Instructions:
[1] In the trigonometry passage, what decides the sign in the half-angle formulas?
[2] Copy the section of the trigonometry passage that begins at the words containing "Double-angle and half-angle" and ends with "and solving equations.", substituting "rules" for "identities".

Source passage:

Double-angle and half-angle formulas are trigonometric identities that rewrite expressions involving
\(2x\) or \(\frac{x}{2}\). They are useful for exact values, simplification, and solving equations.
1. Double-angle formulas
\[
\sin(2x)=2\sin x\cos x
\]
\[
\cos(2x)=\cos^2x-\sin^2x
\]
The cosine formula can also be written in two very useful forms:
\[
\cos(2x)=1-2\sin^2x
\]
\[
\cos(2x)=2\cos^2x-1
\]
\[
\tan(2x)=\frac{2\tan x}{1-\tan^2x}
\]
2. Half-angle formulas
\[
\sin\left(\frac{x}{2}\right)=\pm\sqrt{\frac{1-\cos x}{2}}
\]
\[
\cos\left(\frac{x}{2}\right)=\pm\sqrt{\frac{1+\cos x}{2}}
\]
\[
\tan\left(\frac{x}{2}\right)=\pm\sqrt{\frac{1-\cos x}{1+\cos x}}
\]
The sign depends on the quadrant of \(\frac{x}{2}\), not the quadrant of \(x\).
3. Example: \(\cos(2x)\) from \(\sin x=\frac35\)
Use:
\[
\cos(2x)=1-2\sin^2x
\]
Substitute \(\sin x=\frac35\):
\[
\cos(2x)=1-2\left(\frac35\right)^2
\]
\[
\cos(2x)=1-2\cdot\frac9{25}
\]
\[
\cos(2x)=1-\frac{18}{25}
\]
\[
\cos(2x)=\frac7{25}
\]
4. Why signs matter
Some double-angle values are sign-dependent. For example:
\[
\sin(2x)=2\sin x\cos x
\]
If only \(\sin x\) is known, then \(\cos x\) may be positive or negative depending on the quadrant.

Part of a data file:
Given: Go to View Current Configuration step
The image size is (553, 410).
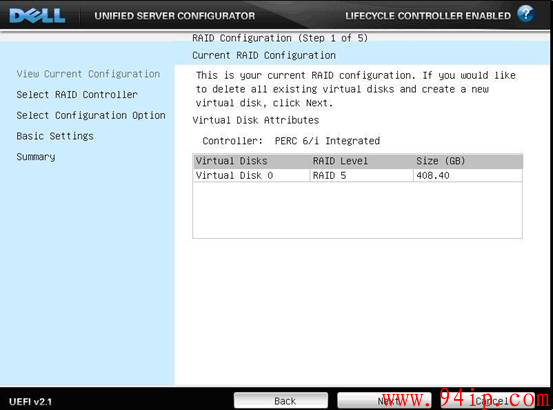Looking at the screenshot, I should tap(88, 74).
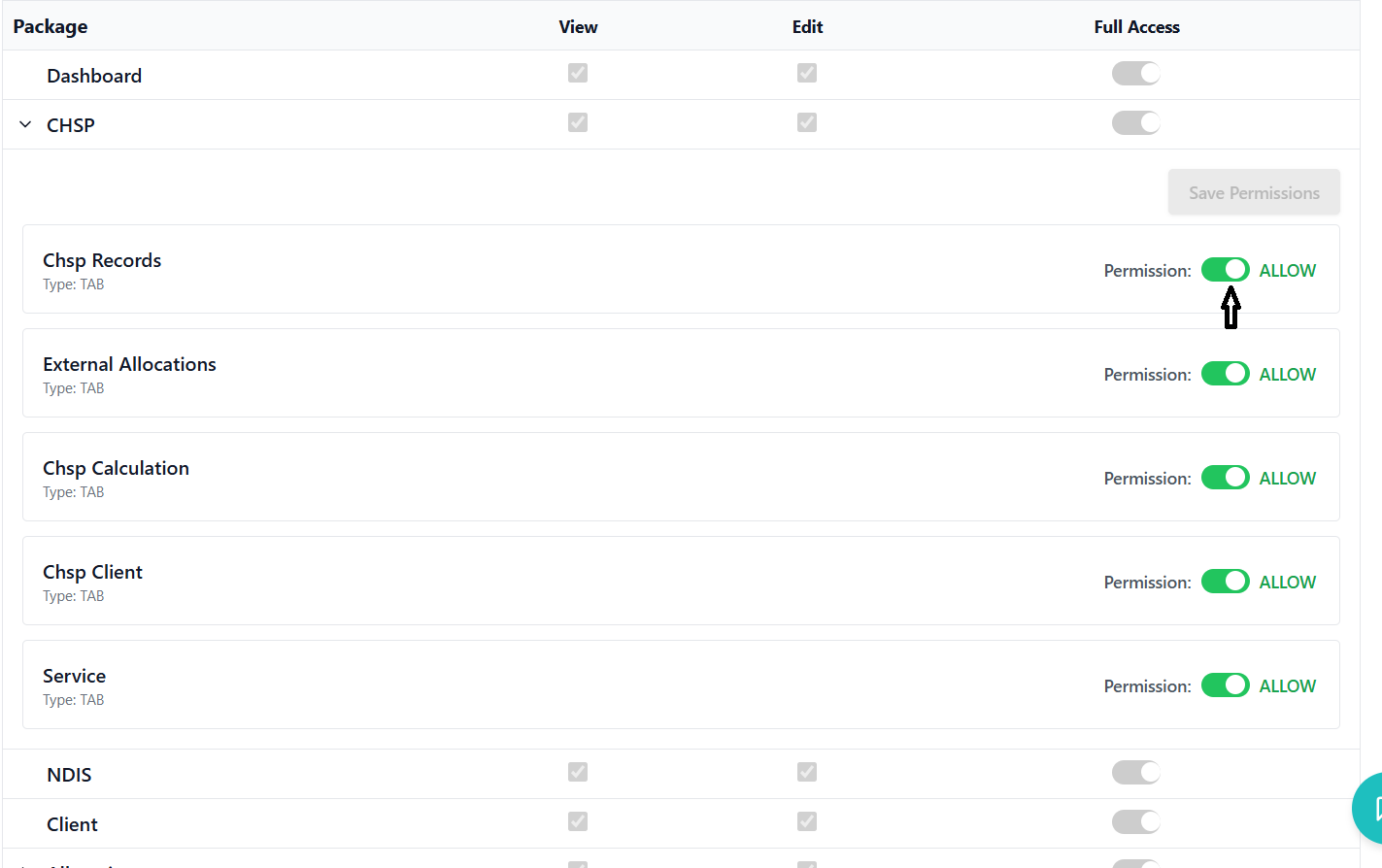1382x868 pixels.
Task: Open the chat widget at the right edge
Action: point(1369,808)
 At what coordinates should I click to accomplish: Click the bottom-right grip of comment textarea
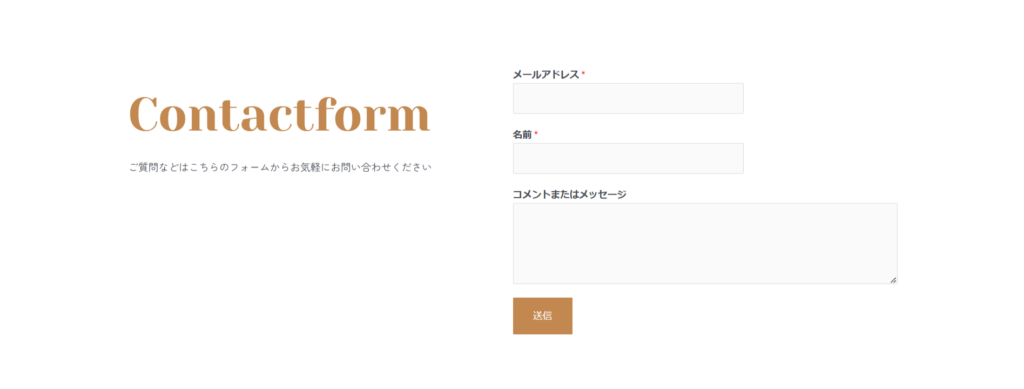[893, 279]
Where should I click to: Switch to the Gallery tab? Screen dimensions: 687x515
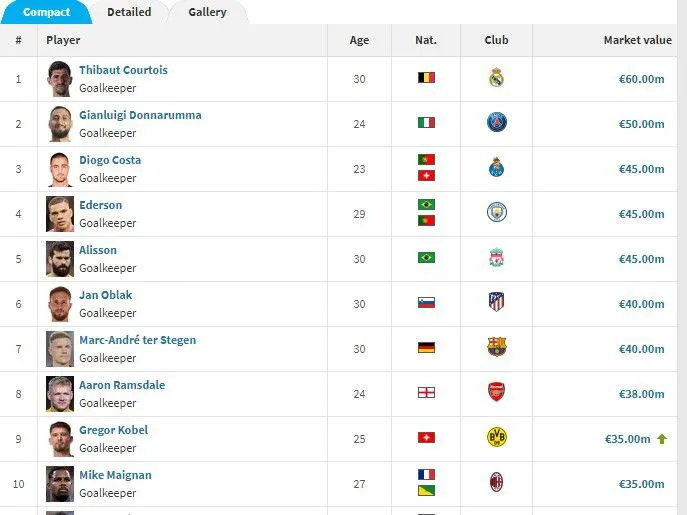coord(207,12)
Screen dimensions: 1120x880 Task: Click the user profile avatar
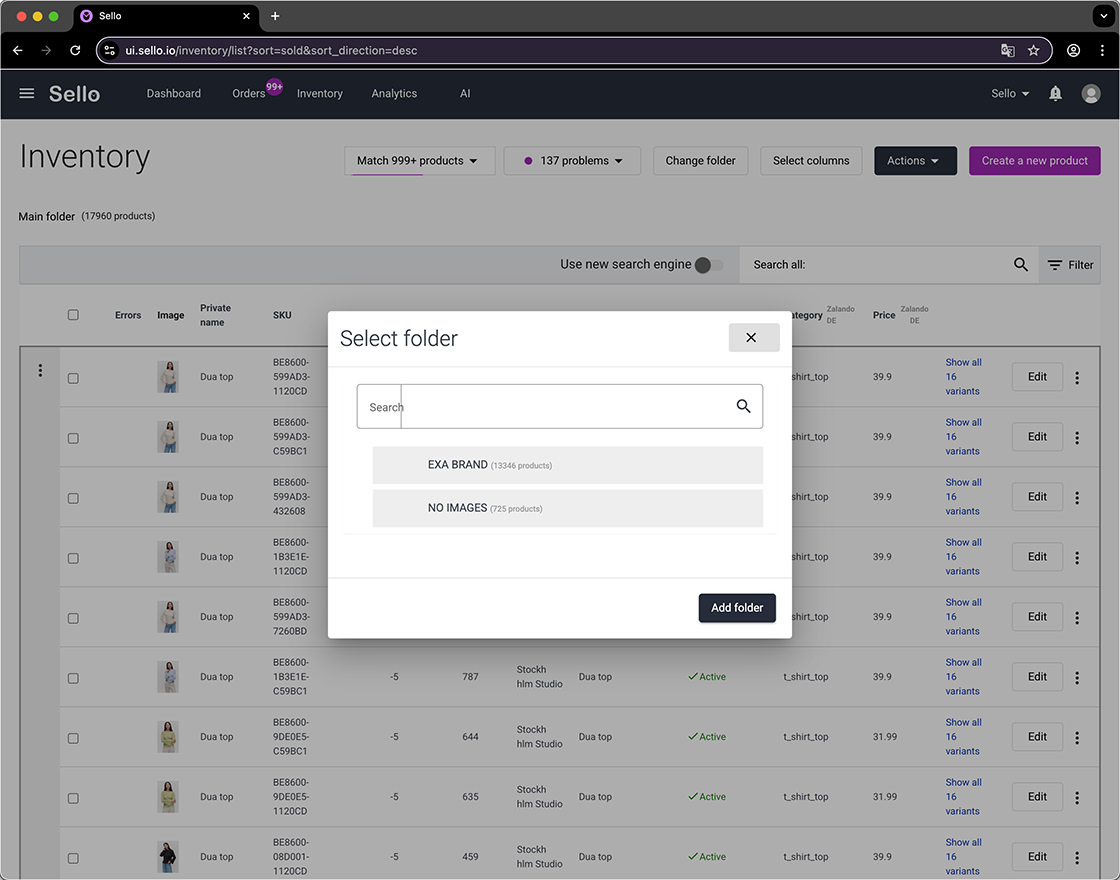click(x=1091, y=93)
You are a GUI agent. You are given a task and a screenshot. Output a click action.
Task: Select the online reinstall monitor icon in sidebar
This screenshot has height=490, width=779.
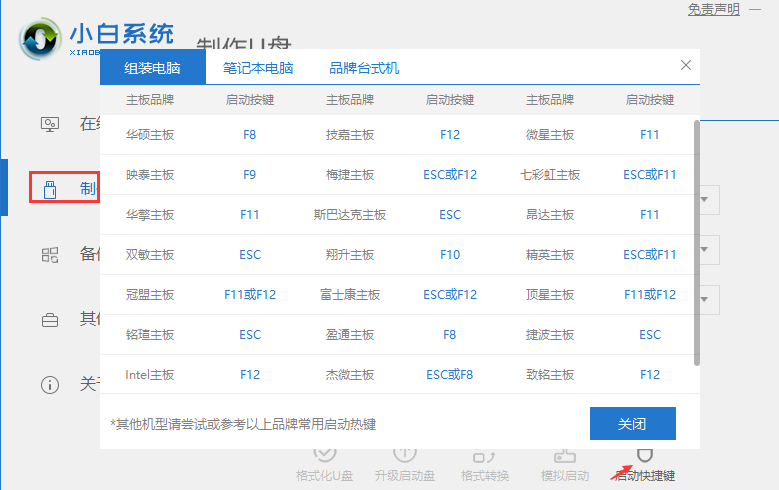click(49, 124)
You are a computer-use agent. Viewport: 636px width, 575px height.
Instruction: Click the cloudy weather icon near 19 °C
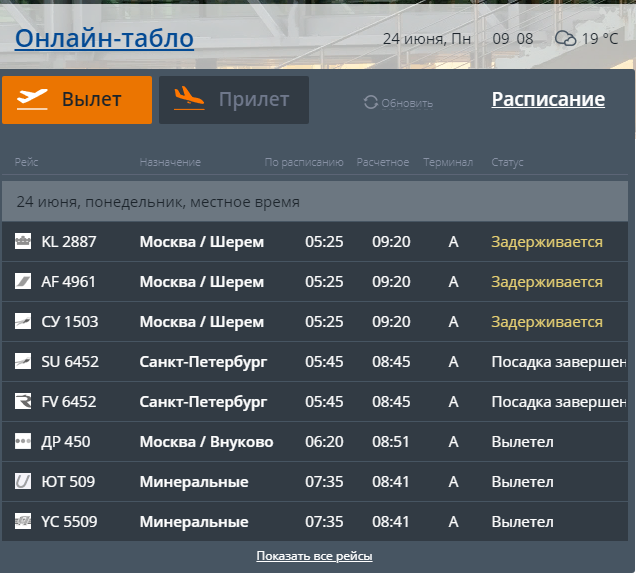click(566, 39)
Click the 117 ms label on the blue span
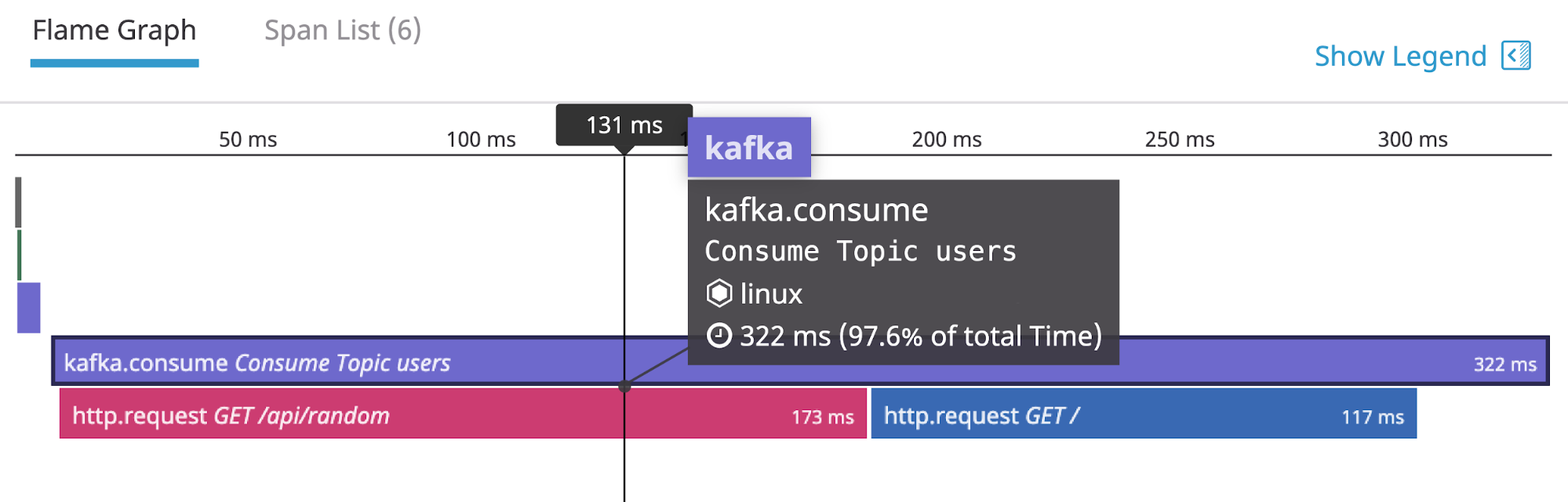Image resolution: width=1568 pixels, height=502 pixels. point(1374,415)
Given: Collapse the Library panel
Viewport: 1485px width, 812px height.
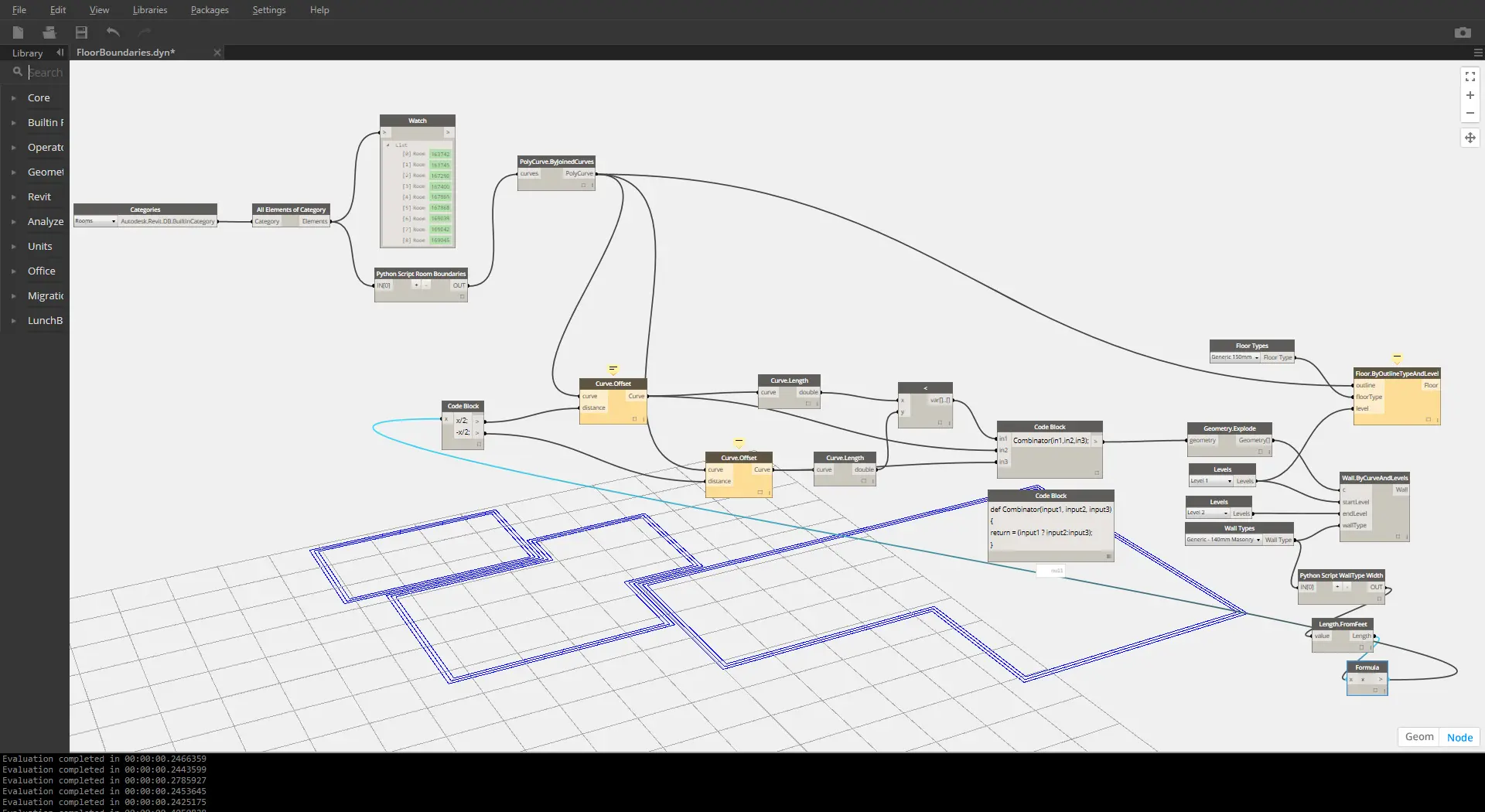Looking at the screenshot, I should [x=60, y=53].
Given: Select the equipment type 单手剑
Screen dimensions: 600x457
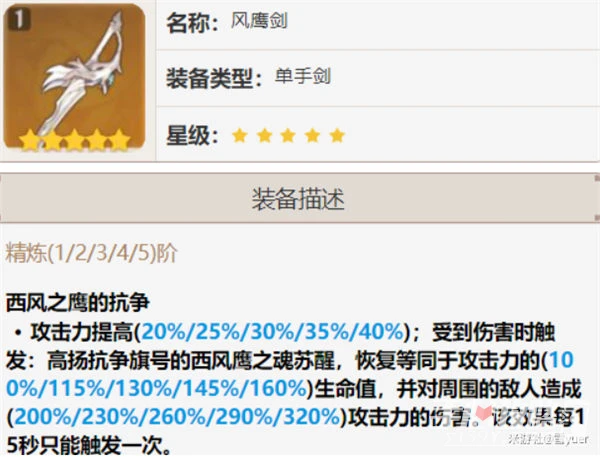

Final answers:
[1] The quadrant of \(\frac{x}{2}\), not the quadrant of \(x\).

[2]
Double-angle and half-angle formulas are trigonometric rules that rewrite expressions involving
\(2x\) or \(\frac{x}{2}\). They are useful for exact values, simplification, and solving equations.